The four-week moving average - more representative of the underlying trend - came in at 212,250 last week, up by 1,500 on the previous week's revised average.

Finally, the number of people receiving regular benefits rose by 22,000 to 1,834,000 in the previous week, the most recent period available for this statistic...

After a speech that seemed like a non-event yesterday, Fed Chairman Jerome Powell will speak again today at a conference organized by the IMF in Washington.

While the earnings season is now drawing to a close in the USA, corporate accounts should continue to dictate the trend in Europe, where groups such as ArcelorMittal, AstraZeneca, Deutsche Telekom, Merck KGaA and Telecom Italia have been published this morning or will be later today.
On the oil market, Brent crude prices recovered 1%, to around $80.6 a barrel.
On the bond front, 10-year T-Bonds are trading at around 4.54% (+2pts), the German bund is up 2.5pts at 2.638% and the OAT +1.5pts at 3.215%.

In French company news, Veolia reported strong organic growth (on a like-for-like basis) in profits for the first nine months of the year, with current EBIT up 14.2% to 2.52 billion euros, and EBITDA up 7.7% to 4.79 billion.

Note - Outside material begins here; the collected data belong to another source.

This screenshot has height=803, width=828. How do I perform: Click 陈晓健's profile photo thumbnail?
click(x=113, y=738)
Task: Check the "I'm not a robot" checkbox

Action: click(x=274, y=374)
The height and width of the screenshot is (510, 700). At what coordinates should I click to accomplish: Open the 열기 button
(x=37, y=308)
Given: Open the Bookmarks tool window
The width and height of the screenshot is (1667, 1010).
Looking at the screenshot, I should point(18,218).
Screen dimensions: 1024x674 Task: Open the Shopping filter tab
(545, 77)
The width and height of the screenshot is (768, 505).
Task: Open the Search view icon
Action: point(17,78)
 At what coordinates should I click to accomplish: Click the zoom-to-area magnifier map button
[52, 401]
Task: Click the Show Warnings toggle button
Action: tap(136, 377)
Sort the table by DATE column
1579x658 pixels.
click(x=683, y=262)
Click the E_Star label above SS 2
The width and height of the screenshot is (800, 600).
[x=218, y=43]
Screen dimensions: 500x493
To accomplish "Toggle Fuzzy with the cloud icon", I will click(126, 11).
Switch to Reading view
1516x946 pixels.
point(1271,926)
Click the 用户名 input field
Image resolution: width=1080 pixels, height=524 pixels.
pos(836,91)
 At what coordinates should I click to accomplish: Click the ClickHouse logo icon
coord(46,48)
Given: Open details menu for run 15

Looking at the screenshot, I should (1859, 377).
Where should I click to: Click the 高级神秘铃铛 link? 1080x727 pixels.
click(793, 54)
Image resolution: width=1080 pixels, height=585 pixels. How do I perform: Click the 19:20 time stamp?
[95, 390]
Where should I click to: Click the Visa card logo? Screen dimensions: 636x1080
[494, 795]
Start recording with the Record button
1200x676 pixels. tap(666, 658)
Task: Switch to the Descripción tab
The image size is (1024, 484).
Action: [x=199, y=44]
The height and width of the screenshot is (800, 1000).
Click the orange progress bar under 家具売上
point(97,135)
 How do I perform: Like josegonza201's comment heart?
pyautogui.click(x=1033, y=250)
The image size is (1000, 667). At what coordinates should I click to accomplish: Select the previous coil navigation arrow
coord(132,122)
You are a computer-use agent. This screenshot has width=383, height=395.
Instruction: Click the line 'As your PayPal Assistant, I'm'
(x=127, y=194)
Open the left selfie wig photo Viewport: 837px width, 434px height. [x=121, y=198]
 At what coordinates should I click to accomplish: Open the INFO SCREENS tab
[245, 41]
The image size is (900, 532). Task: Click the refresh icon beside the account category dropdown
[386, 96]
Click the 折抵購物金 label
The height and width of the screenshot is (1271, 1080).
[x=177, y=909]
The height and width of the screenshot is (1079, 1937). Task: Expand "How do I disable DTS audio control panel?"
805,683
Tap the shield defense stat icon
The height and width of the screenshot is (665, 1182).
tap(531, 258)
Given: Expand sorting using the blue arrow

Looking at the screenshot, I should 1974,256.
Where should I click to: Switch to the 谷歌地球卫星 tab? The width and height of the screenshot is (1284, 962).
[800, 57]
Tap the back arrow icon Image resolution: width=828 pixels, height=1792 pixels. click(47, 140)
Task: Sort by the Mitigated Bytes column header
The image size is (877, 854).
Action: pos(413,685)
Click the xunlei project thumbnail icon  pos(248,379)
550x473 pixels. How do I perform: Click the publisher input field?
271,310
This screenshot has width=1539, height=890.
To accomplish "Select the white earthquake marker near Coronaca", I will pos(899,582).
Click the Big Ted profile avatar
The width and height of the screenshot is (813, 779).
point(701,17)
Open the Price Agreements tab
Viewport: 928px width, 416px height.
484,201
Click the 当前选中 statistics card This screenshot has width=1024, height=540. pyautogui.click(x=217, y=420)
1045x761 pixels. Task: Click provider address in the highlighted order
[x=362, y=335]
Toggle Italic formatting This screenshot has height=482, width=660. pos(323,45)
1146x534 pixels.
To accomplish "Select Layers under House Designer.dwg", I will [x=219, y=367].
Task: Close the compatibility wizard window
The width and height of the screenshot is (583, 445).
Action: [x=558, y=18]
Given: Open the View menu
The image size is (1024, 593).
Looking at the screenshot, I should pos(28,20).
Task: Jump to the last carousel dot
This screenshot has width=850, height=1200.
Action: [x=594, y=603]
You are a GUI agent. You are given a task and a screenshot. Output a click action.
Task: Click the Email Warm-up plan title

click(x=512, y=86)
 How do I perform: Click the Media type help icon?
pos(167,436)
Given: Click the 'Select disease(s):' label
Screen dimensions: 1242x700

For the third quarter of 2023, ArcelorMittal reports a 6.4% year-on-year decline in net income, Group share, to $929 million, and an EBITDA drop of almost 30% to $1.86 billion, although these levels are slightly ahead of consensus.

For the first nine months of 2023, Valneva reported a net loss down 30% to 69.3 million euros, despite a negative adjusted EBITDA rising from 38 to 46 million year-on-year, on total sales down 55.3% to 111.8 million.